Though linear factor models are ubiquitous, factor-based investing doesn't jibe with the way fundamentally-driven investors invest. More often than not, simpler mathematical models become popular because they are easy to compute, simple to explain and easy to sell.
Think of the simplest “Ben Graham” value-investing process: Given a universe, buy all stocks trading at Price:Book < 1, ignore everything else. On a graph, with Price:Book as dependent variable, the response looks like a step function. Now imagine trying to approximate that step function with a straight line, ie a linear model with Price:Book as the single factor. The approximation would be far from satisfactory. Now imagine an investor using a stock screener with multiple attributes (which could describe a large part of the investment process for many pro investors, including Warren Buffet). With many step functions in many variables, what are the chances of a linear model approximating it accurately?
In many countries, bank loans have a covenant, ie the company is required to keep their leverage (debt:Equity, or net debt: EBITDA) below a certain level, or be at fault. Suppose one such covenant for a company is net debt: EBITDA < 3. Stock traders effectively ignore the covenant when the ratio is < 1.5, so the response is zero.
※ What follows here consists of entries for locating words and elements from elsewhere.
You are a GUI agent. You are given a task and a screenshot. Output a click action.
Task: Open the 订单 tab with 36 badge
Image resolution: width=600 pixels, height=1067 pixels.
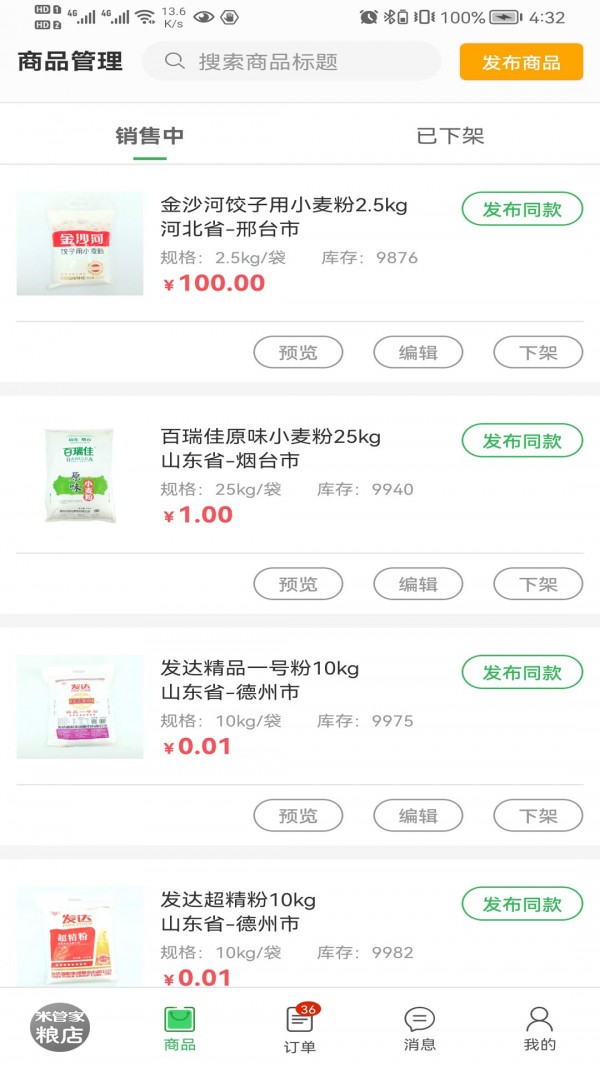point(300,1028)
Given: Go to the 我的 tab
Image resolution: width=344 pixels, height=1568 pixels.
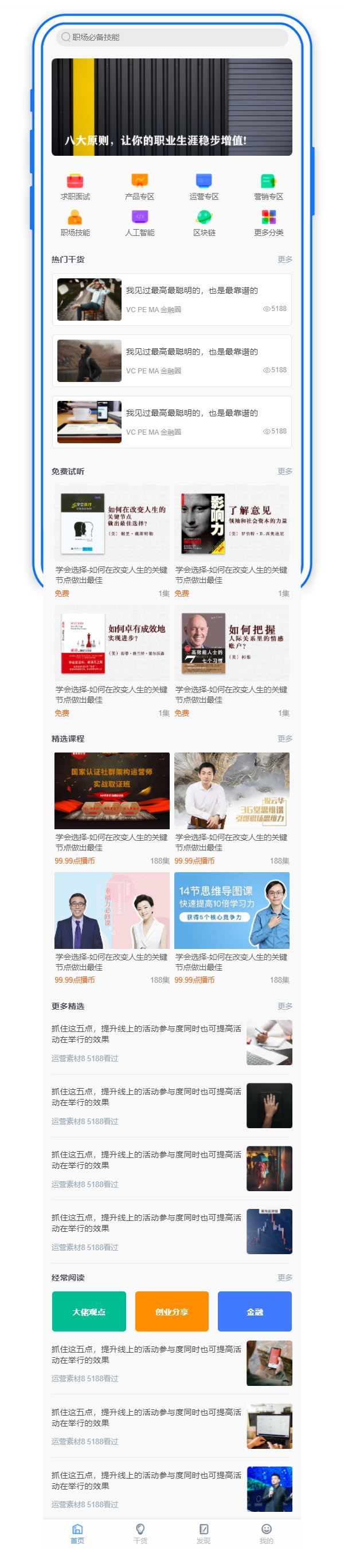Looking at the screenshot, I should [267, 1533].
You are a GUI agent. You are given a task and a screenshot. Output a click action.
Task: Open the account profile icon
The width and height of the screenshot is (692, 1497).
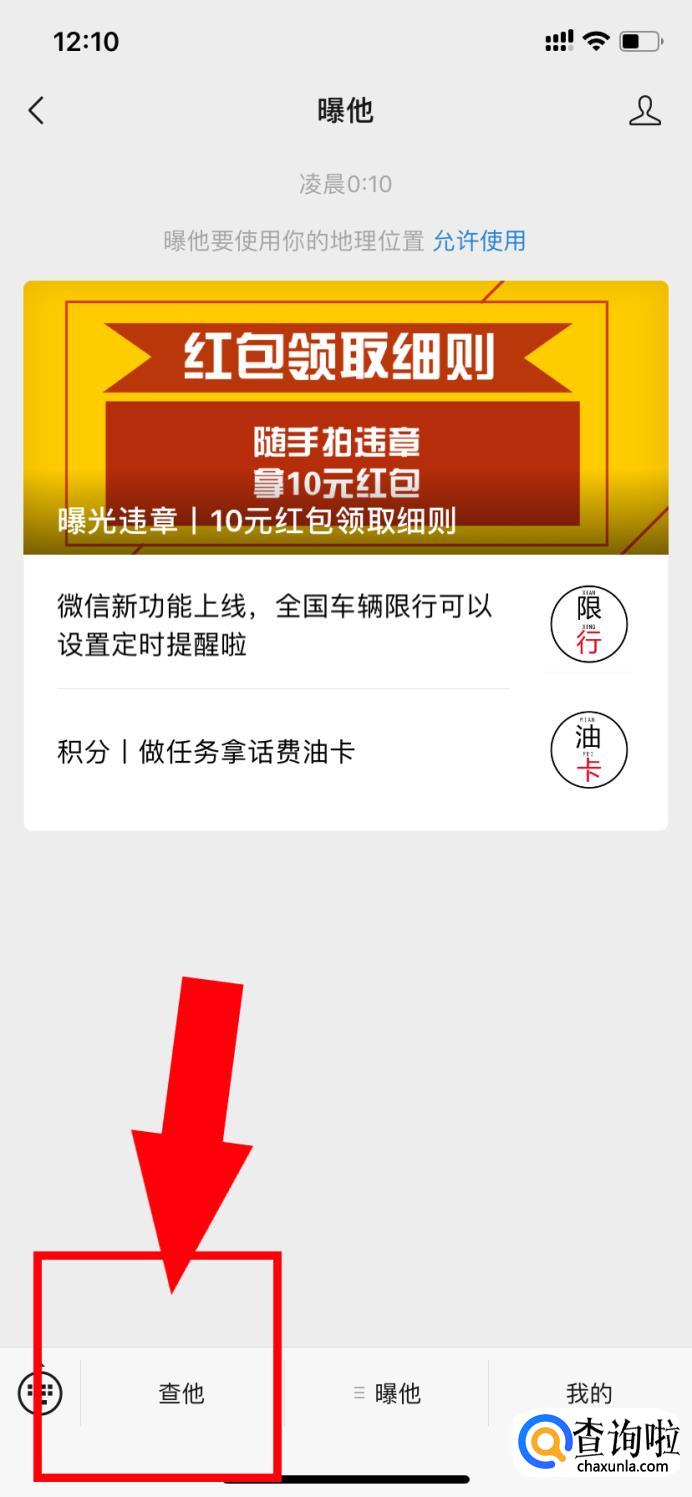[645, 110]
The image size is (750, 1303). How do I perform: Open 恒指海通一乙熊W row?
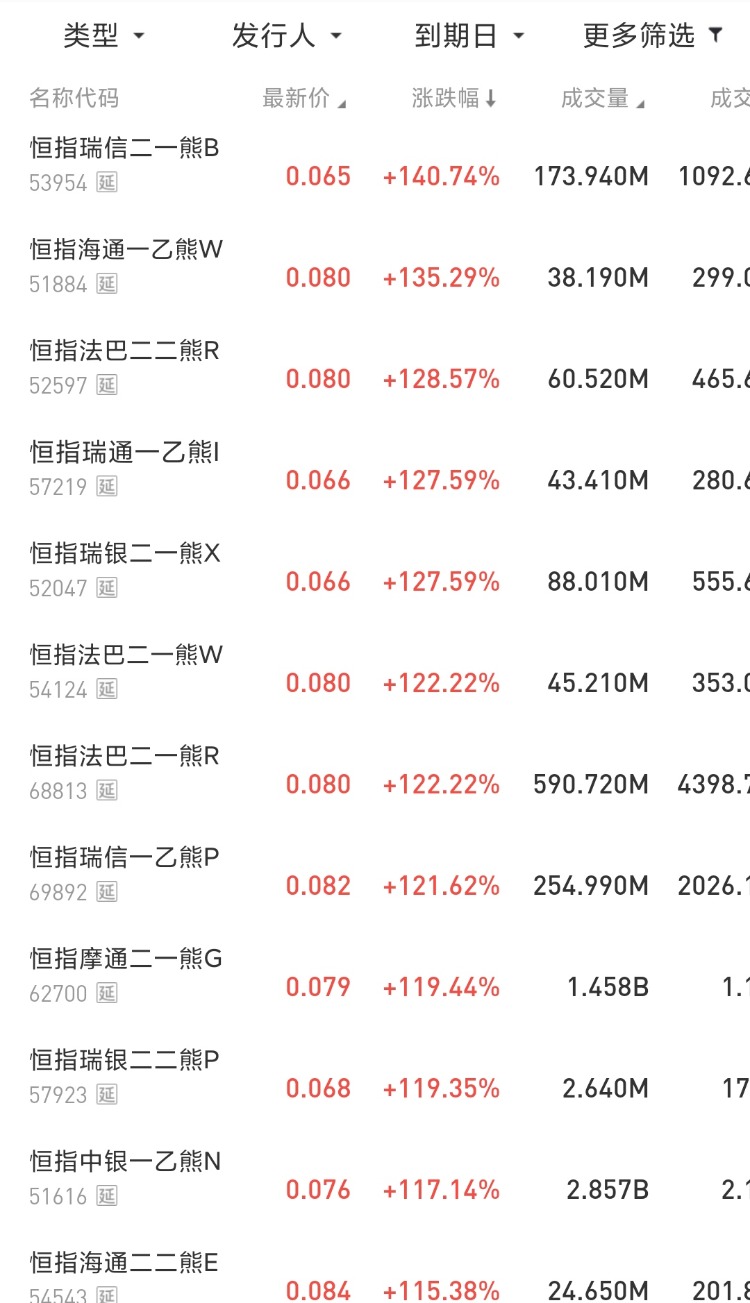(x=126, y=250)
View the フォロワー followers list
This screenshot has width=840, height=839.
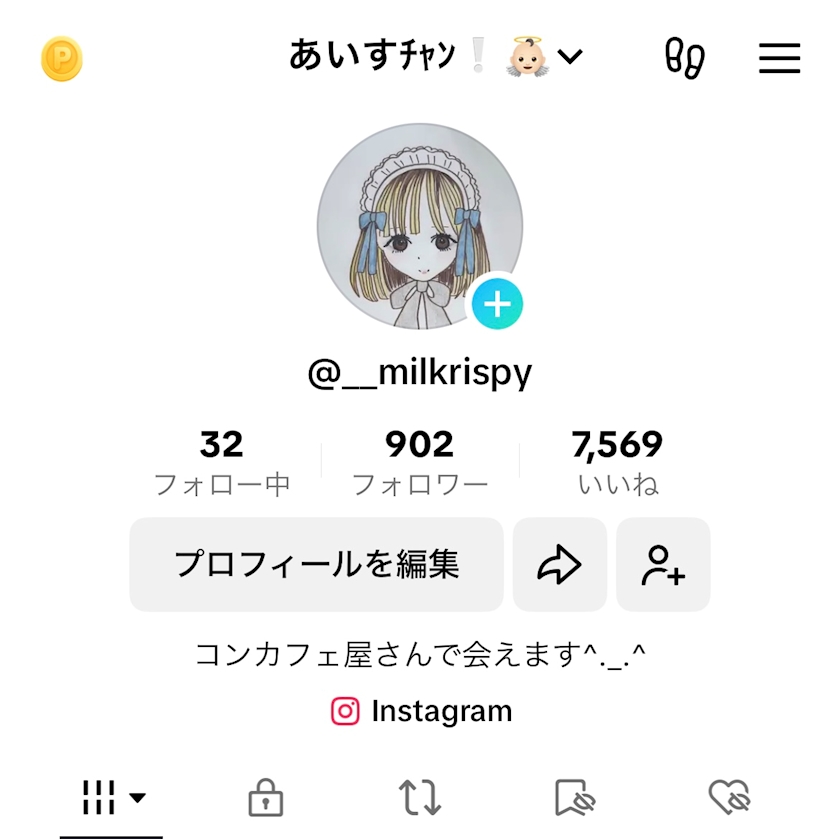tap(420, 463)
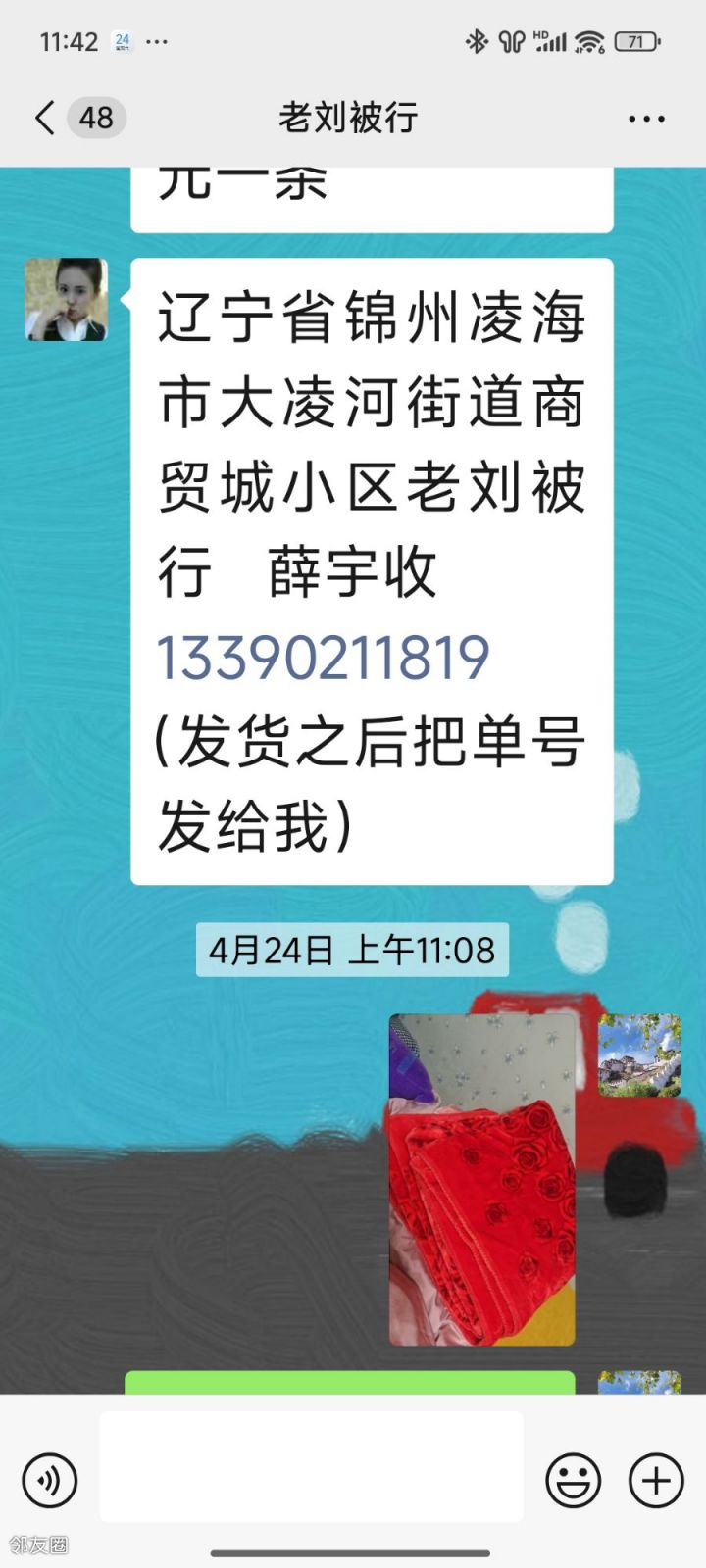706x1568 pixels.
Task: Open the chat info overflow menu
Action: click(x=646, y=119)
But then the effect on the stock price starts to become non-trivial when the ratio crosses 2.0, rises more sharply past 2.5, and goes exponential, taking it to distressed level closer to 2.9/3.
This is one of many non-linear effects that cannot be modeled with a linear factor model.
The forward-thinking AI/ML community has correctly identified that the fundamental nonlinear forms embedded in neural networks can capture nonlinear effects in the data far better than linear factor models. But they come with their own mathematical pitfalls that are usually in the blind spot of Ph.D.s in Finance.
Neural networks are fundamentally non-convex, and the training process requires optimizing an objective function potentially with many local minima (that too, performed with a gradient-descent algorithm which doesn't even check for curvature). The training process could easily get trapped in a sub-optimally 'trained model' (and you wouldn't even know about it). Worse, this problem rises exponentially as you add more variables, hence more parameters to the training process and optimization problem. But practitioners rarely stop to check.
This is not a job for a group of interns and coders that earned their stripes in social media or e-commerce. This requires a rebellious combination of mathematics, computer science, and hands-on market experience to even ask the right questions. We are that fiery concoction.
Did we mention that financial markets, unlike languages, and self-driving patterns are not stationary? All your takeaways from such well-researched areas return to square one when it comes to predicting financial markets.